Два войска и смоляне со стен глядели, как кружит вокруг поворачивающегося вслед за ним русина кривич, как волк-одиночка вокруг неторопливо разворачивающегося к нему рогами тура. Раз за разом наскакивает – только чтоб снова отлететь в сторону.
Но и для «тура» поединок вовсе не был игрою. Натиск юного поджарого «волка», отчаянный, яростный, не раз и не два заставлял его более зрелого противника пошатнуться, отступить на шаг-другой. Отметин на щитах у обоих соперников было где-то вровень.

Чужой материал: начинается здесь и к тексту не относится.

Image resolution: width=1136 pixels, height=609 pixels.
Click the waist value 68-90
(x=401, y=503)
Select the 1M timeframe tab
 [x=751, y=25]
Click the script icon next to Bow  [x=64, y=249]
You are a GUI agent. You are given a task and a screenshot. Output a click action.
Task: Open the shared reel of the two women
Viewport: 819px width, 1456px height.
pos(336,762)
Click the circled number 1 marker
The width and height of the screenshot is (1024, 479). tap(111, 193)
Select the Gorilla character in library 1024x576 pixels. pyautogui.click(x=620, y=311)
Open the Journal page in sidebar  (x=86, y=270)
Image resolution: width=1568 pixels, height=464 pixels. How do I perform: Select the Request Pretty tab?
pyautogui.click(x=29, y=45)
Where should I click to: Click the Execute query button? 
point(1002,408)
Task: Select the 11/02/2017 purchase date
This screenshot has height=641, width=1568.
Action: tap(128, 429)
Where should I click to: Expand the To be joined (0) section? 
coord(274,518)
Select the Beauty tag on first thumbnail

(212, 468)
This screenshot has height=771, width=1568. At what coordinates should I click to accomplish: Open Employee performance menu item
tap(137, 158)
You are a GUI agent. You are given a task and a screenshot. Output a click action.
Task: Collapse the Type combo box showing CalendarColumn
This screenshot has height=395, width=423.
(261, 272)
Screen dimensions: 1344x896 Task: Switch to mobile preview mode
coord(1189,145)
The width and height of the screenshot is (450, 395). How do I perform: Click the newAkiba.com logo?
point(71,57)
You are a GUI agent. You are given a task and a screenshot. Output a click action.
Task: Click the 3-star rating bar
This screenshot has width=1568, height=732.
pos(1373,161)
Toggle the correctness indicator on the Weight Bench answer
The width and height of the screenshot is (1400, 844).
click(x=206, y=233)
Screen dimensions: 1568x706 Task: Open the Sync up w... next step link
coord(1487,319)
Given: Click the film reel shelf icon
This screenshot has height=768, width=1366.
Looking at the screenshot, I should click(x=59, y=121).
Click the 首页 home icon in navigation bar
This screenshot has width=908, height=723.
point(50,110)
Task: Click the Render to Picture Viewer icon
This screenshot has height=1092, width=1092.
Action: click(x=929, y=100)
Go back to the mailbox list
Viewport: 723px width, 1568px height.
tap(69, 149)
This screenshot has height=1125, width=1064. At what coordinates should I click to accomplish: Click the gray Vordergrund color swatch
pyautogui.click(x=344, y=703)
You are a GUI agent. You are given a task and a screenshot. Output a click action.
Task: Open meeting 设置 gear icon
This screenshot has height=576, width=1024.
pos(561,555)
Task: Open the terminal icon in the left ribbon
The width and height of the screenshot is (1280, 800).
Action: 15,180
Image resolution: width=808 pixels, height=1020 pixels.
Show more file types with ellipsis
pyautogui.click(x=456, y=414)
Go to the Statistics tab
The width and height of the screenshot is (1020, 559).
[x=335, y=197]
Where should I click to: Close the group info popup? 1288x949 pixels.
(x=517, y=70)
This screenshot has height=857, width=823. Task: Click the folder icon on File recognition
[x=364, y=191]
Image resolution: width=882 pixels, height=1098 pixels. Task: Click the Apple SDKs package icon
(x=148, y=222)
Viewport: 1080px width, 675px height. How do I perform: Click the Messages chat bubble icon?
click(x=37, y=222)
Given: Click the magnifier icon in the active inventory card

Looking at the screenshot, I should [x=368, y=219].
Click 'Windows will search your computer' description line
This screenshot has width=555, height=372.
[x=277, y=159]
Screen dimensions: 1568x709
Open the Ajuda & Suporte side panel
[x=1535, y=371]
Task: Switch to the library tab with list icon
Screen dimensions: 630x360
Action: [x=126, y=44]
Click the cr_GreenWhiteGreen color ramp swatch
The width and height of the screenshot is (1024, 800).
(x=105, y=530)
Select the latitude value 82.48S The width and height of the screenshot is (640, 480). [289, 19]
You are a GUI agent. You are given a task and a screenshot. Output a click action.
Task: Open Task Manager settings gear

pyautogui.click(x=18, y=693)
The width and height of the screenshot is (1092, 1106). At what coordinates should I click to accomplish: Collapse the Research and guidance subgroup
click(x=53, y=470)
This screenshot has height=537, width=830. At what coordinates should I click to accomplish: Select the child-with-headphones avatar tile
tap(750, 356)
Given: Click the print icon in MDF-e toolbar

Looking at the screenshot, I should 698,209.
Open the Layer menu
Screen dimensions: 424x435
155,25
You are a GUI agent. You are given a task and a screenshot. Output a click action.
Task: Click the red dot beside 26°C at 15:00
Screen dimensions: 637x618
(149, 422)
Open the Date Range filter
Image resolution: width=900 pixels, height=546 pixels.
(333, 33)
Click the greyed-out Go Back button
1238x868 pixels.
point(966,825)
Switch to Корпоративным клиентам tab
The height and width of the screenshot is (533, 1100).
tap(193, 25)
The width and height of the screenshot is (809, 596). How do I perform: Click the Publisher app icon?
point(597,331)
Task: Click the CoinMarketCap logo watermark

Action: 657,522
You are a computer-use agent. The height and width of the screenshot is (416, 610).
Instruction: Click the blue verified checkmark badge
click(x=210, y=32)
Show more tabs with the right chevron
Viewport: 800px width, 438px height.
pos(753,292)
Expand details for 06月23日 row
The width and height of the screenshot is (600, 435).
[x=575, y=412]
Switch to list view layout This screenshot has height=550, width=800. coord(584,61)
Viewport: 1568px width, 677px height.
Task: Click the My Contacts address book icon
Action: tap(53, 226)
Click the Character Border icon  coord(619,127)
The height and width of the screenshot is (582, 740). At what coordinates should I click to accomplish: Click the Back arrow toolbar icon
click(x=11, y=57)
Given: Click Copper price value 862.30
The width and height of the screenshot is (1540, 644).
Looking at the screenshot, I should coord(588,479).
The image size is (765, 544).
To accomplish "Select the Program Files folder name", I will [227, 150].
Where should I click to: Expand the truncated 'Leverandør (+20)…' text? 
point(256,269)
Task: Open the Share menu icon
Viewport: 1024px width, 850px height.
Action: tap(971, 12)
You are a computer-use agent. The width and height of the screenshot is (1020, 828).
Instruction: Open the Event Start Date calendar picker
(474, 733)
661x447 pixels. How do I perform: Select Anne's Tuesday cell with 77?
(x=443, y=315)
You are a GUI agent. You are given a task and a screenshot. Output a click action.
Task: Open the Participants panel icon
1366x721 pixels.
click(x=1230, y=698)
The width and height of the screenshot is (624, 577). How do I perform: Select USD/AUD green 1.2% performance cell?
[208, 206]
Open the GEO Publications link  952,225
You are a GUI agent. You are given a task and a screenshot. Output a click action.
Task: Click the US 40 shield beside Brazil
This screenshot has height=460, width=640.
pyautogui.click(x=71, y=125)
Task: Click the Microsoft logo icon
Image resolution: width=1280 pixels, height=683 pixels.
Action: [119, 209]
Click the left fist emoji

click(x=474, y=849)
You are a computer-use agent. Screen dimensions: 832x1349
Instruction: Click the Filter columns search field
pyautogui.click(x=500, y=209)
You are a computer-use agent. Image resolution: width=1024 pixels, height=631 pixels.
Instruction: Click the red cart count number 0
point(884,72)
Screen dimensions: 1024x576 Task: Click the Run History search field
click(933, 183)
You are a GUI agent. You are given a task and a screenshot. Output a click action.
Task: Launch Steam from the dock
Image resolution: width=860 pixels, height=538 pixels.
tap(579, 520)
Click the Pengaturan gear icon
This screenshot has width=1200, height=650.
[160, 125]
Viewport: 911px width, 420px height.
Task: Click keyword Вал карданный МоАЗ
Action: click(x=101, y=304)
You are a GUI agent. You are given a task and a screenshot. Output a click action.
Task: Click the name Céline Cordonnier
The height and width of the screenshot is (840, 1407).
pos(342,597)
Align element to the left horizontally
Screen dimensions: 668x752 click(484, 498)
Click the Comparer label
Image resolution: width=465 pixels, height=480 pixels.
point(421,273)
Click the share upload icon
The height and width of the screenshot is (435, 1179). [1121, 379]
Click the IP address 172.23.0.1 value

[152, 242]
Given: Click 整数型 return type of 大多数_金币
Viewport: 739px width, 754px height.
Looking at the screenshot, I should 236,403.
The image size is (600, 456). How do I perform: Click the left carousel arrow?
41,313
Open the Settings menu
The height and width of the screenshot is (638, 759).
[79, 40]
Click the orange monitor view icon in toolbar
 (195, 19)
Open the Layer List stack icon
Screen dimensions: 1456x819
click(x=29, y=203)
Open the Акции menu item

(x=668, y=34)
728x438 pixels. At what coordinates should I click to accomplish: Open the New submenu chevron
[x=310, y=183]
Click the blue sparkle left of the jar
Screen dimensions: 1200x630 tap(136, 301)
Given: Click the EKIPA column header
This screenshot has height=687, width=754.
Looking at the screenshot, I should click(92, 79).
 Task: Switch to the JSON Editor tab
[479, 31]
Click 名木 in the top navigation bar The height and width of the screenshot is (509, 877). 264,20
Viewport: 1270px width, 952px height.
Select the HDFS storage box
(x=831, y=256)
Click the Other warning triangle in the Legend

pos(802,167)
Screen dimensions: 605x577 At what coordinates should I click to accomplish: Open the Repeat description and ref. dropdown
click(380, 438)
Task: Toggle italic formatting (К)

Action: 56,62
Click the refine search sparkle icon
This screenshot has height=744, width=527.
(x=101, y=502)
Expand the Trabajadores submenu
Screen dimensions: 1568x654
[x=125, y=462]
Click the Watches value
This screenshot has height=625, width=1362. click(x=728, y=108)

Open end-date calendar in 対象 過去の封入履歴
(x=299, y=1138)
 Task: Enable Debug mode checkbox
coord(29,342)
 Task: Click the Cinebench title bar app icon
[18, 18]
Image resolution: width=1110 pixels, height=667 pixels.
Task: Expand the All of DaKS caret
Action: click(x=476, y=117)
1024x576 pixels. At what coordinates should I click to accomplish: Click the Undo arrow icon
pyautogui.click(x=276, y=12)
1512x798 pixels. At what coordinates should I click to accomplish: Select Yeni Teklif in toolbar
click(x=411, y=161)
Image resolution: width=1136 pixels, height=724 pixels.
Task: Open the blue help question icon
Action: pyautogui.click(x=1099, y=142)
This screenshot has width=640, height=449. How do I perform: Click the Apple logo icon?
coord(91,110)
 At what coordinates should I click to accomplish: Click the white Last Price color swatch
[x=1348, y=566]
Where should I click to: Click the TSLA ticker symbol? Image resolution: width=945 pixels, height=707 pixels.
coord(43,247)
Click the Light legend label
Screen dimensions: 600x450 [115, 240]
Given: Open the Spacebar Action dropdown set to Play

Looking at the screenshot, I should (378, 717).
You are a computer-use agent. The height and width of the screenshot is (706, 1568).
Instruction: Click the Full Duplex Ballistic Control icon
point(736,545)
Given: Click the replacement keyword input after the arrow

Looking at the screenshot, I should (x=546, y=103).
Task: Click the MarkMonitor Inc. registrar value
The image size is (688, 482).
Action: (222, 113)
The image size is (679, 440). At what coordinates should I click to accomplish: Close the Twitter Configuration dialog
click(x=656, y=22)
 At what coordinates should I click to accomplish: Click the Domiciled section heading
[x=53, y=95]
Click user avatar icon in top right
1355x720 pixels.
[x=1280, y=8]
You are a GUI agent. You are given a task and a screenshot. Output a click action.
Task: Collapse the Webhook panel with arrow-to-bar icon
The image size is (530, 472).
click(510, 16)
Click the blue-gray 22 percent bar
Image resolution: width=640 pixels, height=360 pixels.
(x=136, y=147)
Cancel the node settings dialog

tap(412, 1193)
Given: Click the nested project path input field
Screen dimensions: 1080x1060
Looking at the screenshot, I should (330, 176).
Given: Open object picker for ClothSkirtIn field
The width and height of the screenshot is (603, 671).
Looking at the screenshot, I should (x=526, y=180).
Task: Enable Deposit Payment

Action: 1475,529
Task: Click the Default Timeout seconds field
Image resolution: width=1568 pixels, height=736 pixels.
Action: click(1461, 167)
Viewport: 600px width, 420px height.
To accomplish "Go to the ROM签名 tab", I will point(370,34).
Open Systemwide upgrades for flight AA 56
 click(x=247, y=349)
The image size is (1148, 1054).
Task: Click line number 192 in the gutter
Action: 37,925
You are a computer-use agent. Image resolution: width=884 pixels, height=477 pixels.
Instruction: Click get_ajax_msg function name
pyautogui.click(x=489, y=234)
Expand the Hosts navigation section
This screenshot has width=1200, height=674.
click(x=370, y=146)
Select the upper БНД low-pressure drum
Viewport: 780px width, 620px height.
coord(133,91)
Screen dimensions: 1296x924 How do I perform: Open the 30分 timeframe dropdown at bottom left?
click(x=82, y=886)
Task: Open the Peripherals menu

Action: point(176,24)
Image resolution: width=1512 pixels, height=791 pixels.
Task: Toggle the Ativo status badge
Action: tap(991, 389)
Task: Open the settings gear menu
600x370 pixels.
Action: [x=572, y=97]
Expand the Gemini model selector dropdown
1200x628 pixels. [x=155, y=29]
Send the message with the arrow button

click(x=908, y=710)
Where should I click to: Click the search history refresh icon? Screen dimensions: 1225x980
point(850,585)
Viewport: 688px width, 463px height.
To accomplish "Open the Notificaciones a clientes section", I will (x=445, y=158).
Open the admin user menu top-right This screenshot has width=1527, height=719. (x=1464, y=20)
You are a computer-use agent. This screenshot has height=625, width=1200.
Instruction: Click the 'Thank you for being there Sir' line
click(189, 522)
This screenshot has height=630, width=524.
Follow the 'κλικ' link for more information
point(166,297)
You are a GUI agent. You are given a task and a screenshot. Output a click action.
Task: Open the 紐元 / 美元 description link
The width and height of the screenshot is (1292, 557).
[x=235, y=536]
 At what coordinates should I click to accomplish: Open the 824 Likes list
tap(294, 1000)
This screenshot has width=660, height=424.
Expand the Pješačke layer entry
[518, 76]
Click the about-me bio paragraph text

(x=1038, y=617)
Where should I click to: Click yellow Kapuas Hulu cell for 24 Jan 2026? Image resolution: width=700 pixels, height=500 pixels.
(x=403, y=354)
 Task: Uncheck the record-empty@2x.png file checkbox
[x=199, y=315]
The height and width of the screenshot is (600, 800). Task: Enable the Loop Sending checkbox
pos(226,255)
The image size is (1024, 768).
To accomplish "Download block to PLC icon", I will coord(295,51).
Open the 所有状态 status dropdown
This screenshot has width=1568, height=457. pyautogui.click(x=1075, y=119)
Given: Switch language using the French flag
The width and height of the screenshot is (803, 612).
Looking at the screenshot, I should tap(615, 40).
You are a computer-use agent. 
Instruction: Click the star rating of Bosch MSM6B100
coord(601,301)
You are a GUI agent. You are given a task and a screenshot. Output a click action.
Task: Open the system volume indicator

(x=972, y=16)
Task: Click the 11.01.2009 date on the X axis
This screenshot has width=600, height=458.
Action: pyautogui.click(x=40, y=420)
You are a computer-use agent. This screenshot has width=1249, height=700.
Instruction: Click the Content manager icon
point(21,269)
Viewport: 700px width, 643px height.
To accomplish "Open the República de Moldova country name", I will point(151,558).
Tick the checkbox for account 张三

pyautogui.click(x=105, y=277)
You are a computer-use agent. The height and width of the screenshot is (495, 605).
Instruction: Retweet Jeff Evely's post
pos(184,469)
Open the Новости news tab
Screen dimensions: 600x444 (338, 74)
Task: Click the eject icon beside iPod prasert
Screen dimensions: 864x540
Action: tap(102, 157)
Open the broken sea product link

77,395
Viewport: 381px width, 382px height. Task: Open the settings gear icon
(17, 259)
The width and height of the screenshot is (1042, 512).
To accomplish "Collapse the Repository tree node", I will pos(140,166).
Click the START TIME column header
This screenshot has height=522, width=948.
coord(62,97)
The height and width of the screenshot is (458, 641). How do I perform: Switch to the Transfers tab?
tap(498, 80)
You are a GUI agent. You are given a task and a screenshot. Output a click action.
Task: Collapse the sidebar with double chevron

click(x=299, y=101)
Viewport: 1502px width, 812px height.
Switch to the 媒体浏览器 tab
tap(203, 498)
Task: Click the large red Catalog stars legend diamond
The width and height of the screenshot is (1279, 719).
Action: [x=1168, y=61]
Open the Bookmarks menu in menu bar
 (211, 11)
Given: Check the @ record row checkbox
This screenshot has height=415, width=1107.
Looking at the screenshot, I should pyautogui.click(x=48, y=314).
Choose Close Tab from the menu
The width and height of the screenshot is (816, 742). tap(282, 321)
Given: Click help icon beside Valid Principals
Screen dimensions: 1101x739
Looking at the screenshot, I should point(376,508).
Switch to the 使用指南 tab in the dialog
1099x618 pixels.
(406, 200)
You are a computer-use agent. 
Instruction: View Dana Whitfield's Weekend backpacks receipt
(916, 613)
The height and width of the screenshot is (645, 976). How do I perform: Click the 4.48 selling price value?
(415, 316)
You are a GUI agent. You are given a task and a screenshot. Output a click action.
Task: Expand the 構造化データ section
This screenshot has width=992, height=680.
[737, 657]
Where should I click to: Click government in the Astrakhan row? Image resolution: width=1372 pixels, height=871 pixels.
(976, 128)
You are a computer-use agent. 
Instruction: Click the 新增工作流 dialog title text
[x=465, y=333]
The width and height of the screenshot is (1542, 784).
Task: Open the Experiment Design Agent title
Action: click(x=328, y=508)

Однако же вылетевшему из седла кривичу приходилось хуже. Не все из наблюдавших за поединком замечали это, но русин, опытный воин, видел, что щит в левой руке Рогволода всё сильнее отвисал и всё больше сил требовалось полочанину, чтобы отводить им удары.
Поединок переломился – и закончился в один миг. Русин разом перешёл от обороны в нападение. Киевский меч блеснул на солнце – и Рогволод, под грохот русского оружия о красные щиты, под отчаянный горестный крик, взлетевший над ратью полочан, зашатался и повалился в истоптанный снег.
Но голос, раздавшийся вслед за этим, прозвучал не из уст русина, вставшего над поверженным противником. Голос этот, принадлежавший не мужчине и даже не отроку, раздался в тылу рогволодовой рати:
– Полочане, ваш князь проиграл! Оружие наземь!
Крикнувший – а вернее сказать, крикнувшая – стояла перед стенами Смоленска, и стояла не одна. Пока войско Полотеска следило за поединком своего князя, смоляне выпустили через дальние ворота своё войско, впереди которого и сидела на гнедой кобылке девушка в шлеме и просторном ярком плаще. Двое отроков прикрывали её щитами.
Стоявшие в задних рядах малодоспешные, оказавшись ближе всех к копьям смоленского городового полка, поспешно загремели о землю дубинками и сулицами. Но воины передних рядов полочанской рати, оглядываясь затравленными хищниками, не торопились следовать их примеру.
– Таков был уговор между мною и вашим князем, полочане, – раздался над полем зычный голос русина-вождя. – Сложите оружие!
– Полочане твоими рабами не будут, русин! – закричал кто-то молодой и отчаянный из рядов проигравшего – это уже всем было видно и ясно – войска.